In Switzerland, the man behind the anti minaret referendum of 2009, Oskar Freysinger, has announced he is running for one of Switzerland’s seven executive seats, the Federal Council, following the resignation of Eveline Widmer-Schlumpf after her party’s major losses in the recent parlimentary elections. Luckily for the rest of us (okay, me), linguistic tensions (article in French here) may mean that his candidacy is a Donald Trump-like front to get a Swiss German in there instead.
Bill Maher is crapping on Islam and Muslims as he is wont to do, and a piece in Salon by Sonia Saraiya calls him out on it, sort of (as an aside, of COURSE Asra Nomani was on his show…OF COURSE *headdesk*).
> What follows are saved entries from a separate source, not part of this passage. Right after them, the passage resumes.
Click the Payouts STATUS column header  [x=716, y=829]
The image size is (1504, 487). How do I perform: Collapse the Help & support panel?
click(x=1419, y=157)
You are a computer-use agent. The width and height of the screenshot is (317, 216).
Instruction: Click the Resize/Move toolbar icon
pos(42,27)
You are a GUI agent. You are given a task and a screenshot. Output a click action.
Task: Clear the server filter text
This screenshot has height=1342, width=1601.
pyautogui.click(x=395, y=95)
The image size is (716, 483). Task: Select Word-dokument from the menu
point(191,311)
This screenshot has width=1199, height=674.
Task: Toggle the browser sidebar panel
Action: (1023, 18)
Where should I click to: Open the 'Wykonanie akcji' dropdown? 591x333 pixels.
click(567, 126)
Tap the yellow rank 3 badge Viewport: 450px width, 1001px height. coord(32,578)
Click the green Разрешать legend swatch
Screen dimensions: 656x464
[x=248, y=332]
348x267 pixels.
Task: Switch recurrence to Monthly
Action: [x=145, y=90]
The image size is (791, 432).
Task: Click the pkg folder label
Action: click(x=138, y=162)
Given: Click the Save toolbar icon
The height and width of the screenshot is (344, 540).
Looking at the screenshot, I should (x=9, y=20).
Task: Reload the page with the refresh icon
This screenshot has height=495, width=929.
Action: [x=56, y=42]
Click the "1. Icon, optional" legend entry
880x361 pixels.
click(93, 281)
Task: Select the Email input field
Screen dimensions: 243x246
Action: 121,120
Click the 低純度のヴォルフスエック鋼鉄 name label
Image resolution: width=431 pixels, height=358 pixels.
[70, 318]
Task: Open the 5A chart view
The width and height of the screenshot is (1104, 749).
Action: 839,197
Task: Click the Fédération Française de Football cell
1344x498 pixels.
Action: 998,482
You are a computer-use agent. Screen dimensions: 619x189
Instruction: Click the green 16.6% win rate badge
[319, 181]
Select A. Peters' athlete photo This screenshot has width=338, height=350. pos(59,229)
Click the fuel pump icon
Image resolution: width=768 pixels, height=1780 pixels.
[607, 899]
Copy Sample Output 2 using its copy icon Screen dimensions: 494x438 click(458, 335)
[Article in French] French politician, Marine le Pen, was caught live on radio in a series of contradictions during her efforts to recuperate what she could from the attacks in Paris, notably by accusing Justice Minister Christiane Taubira of saying that “one must understand why young kids run off to Syria,” which of course, she did not say. And of course, when she got called out, she promptly left the studio.
Closing a chapter on the Harper era, Justin Trudeau’s government has chosen not to appeal to the Canadian Supreme Court regarding the case of nib during a citizenship oath. It is still the honeymoon period, and I got my eye on you, Jay-Quellin.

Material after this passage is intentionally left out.